Just yesterday, VNU's European arm announced a deal with NewsGator to distribute a bundled offering of the NewsGator RSS reader and VNU's business content covering the information technology industry.

Why is this significant? Because I think RSS feeds are potentially very important, and very good news for business publishers, including data publishers. RSS feeds are simply content sent by publishers in a standard XML format to users. Users read RSS feeds with newsreader software such as the product offered by NewsGator. RSS feeds are commonly associated with blogs. There are two ways to view a blog. You can visit the blog just as you would any other Web site, or you can have new blog entries sent to you as RSS feeds. Every time the blog is updated, the new information is automatically sent to your newsreader and you are alerted.

What excites me is not the technology, which conceptually speaking is quite mundane. Rather, it's the potential of RSS as a new and powerful distribution channel. RSS feeds allow publishers to push content directly to the user's desktop, bypassing spam filters and a whole host of other hassles and delivery impediments.

That's why I have begun to think of RSS feeds as "trusted feeds." Users subscribing to RSS feeds are saying to publishers that they value, trust, and want or need this specific content, and they will pay attention to it upon arrival.

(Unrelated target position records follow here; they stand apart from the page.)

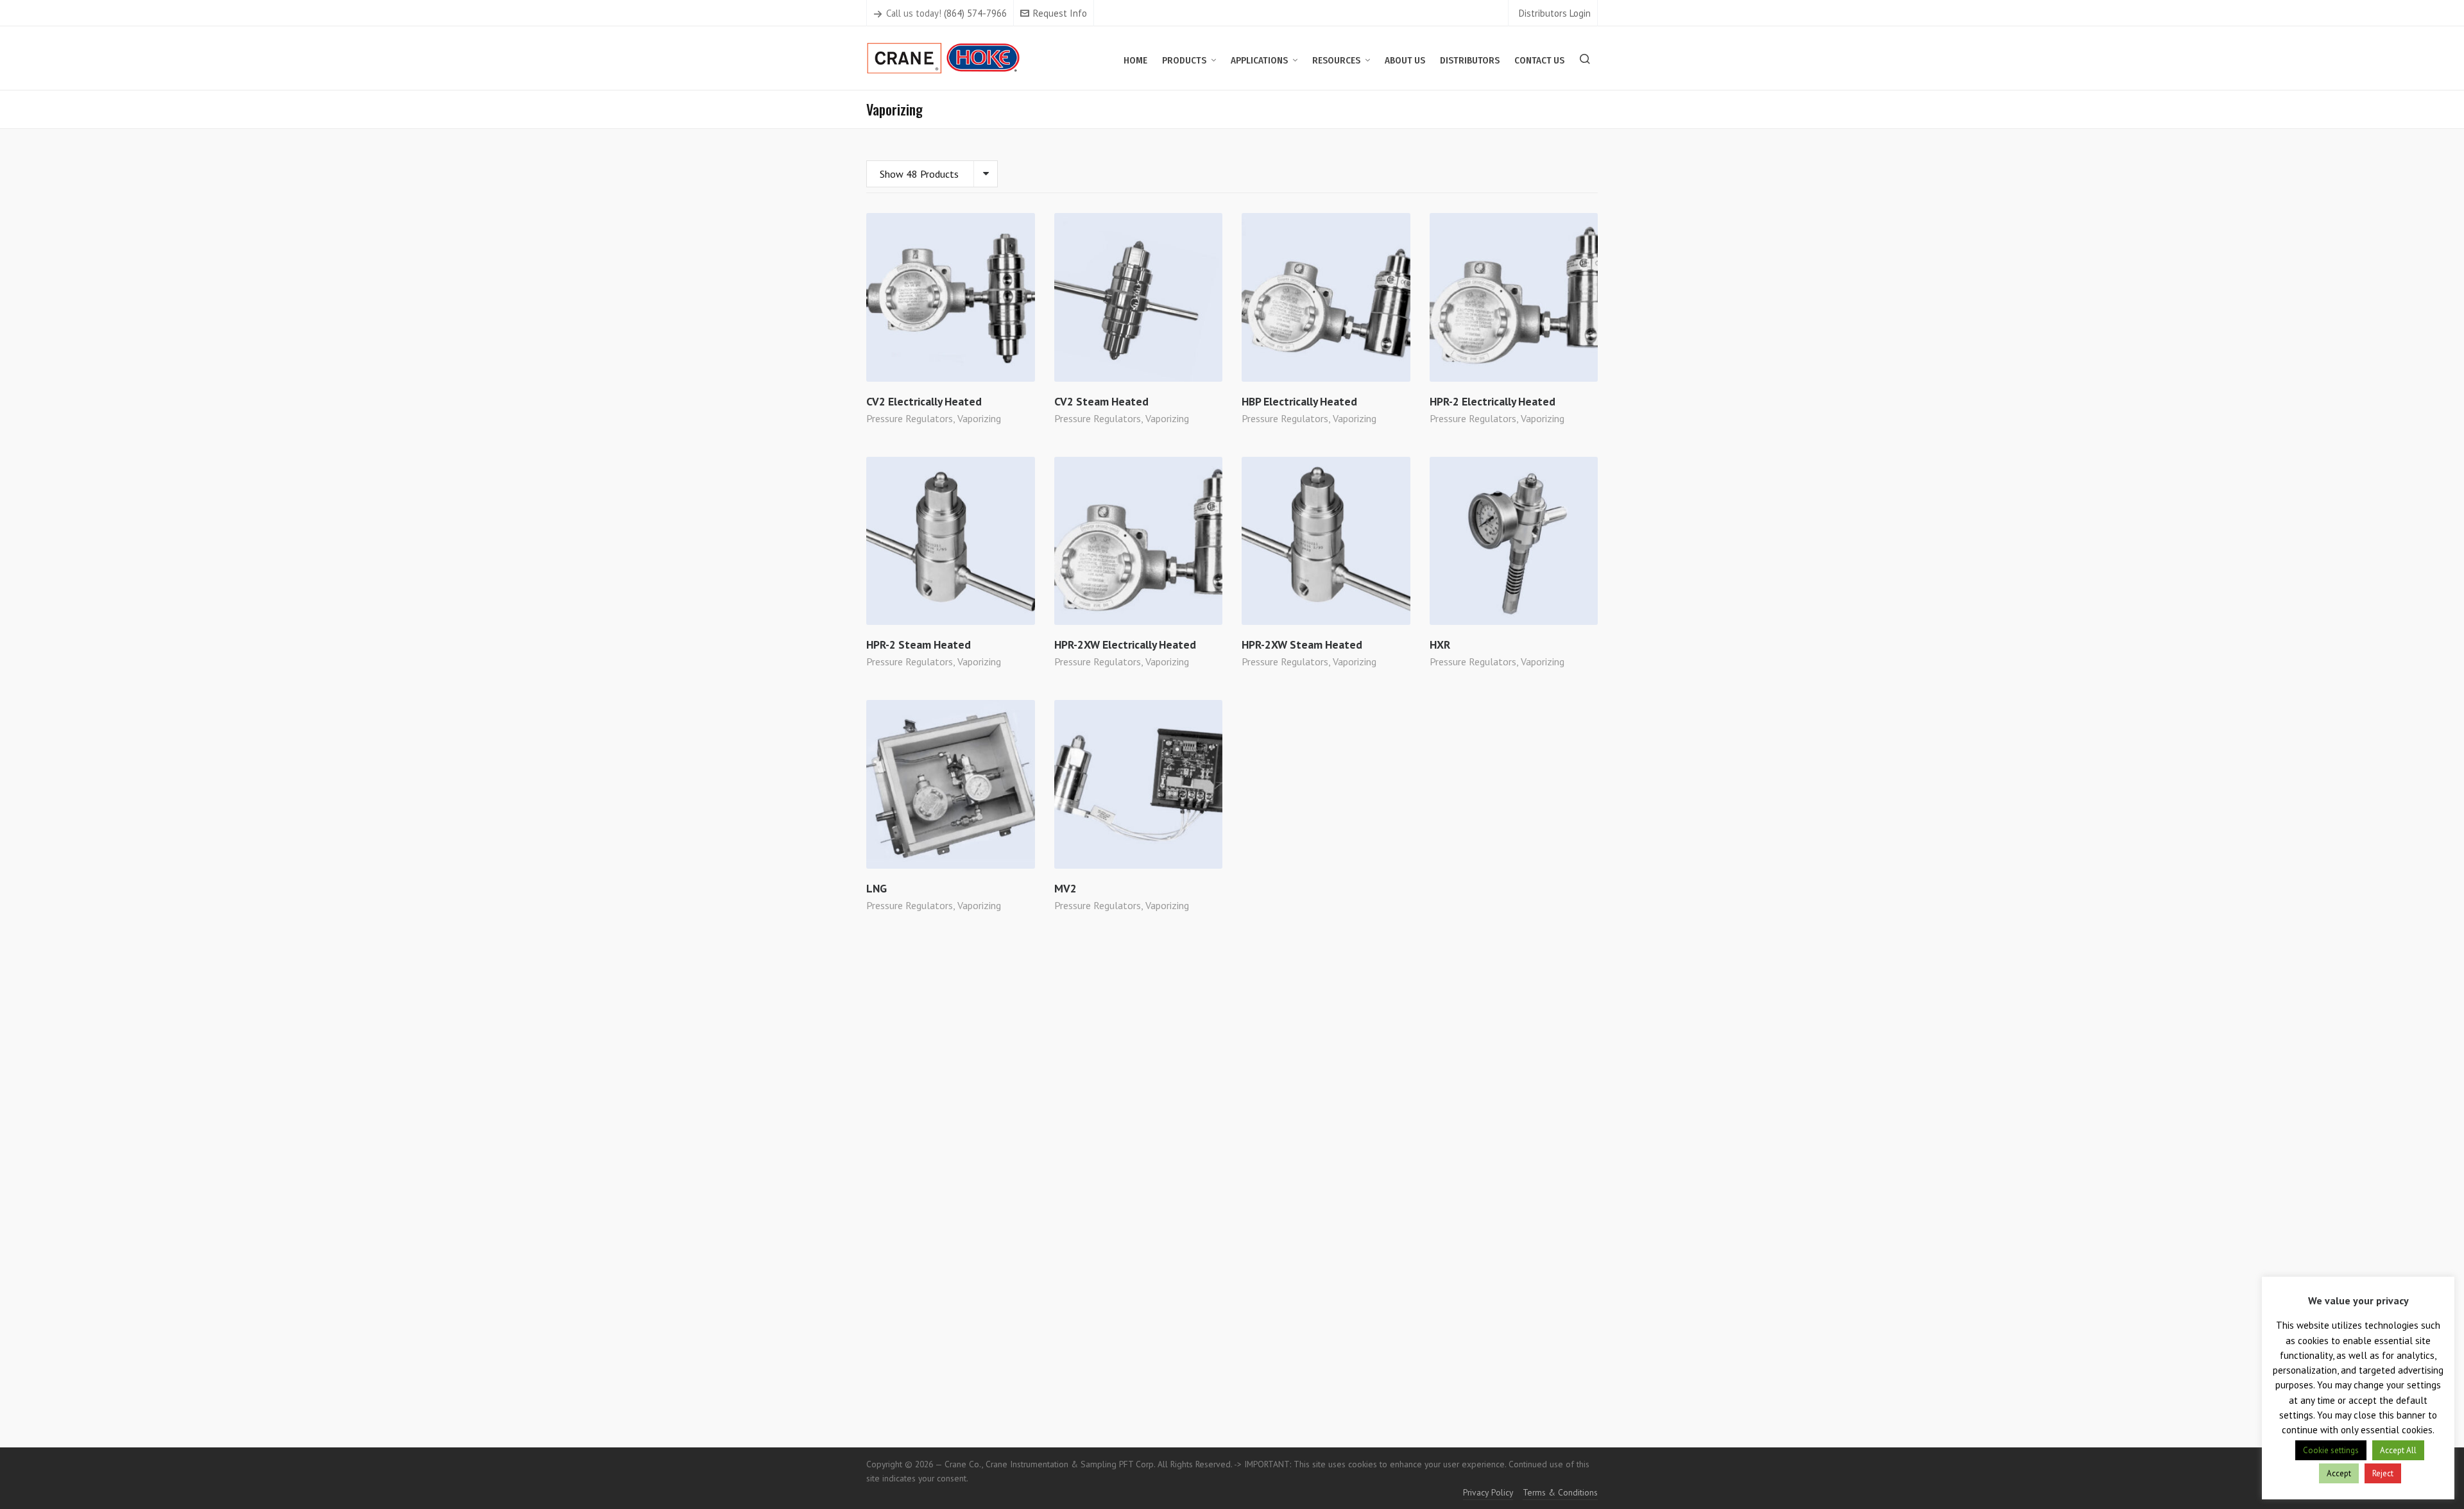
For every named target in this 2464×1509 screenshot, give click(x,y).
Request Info (1060, 13)
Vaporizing (979, 418)
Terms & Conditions (1560, 1492)
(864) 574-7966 (975, 13)
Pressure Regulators (909, 418)
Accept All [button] (2398, 1450)
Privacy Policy (1488, 1492)
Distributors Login (1555, 13)
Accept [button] (2339, 1473)
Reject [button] (2382, 1473)
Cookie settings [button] (2331, 1450)
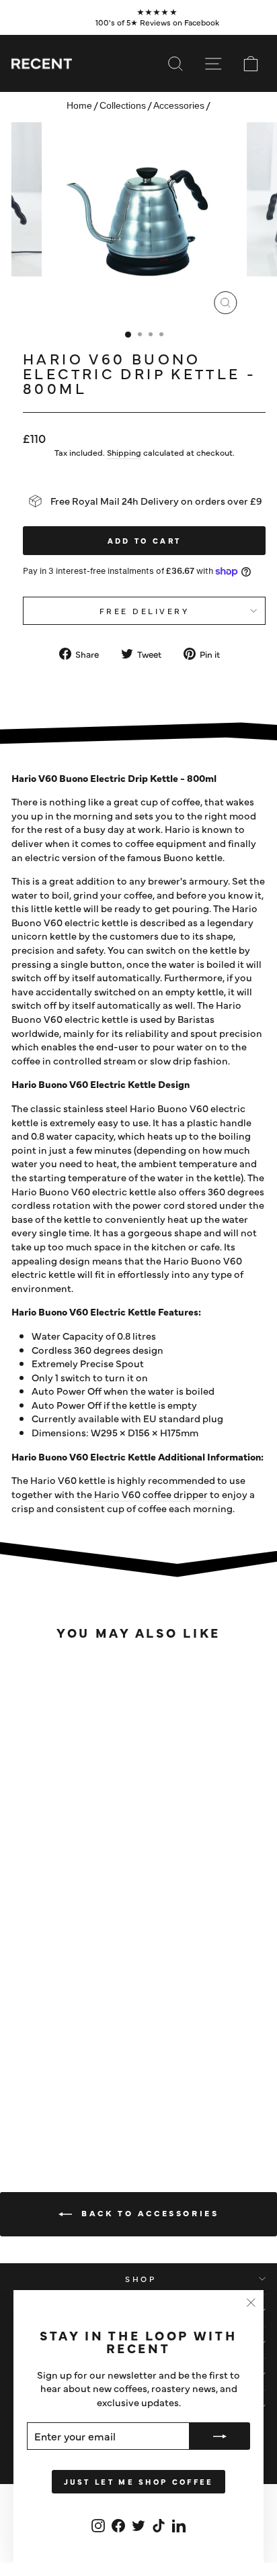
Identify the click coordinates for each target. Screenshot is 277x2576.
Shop (140, 2278)
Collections (123, 106)
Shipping (124, 452)
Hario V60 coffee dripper (151, 1494)
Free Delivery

And dare I say it, the other reason RSS feeds are so powerful is that they represent push technology. Push technology has been discredited in the eyes of many because it has been so badly over-hyped in the past. But I increasingly believe the successful publishers of tomorrow must have a push aspect to their product. It's simply the only way to engage your attention-deprived users in a value-added way that doesn't offend. I would even go so far as to say that the surprising resiliency of print publications is due largely to the fact they push content to users, a different form of trusted feed if you will. RSS feeds aren't only for blogs and news stories. They are equally adaptable to pushing out new listings and other event-driven data. This kind of continuous customer connection is crucial these days as more and more publishers find that it's actually easier to sell a subscription than it is to get a subscriber to use a subscription. And if they don't use it, they won't renew it. Staying visible with your subscribers is essential. RSS feeds provide a low-cost and increasingly popular way to do this. With RSS feeds, the medium is very much the message.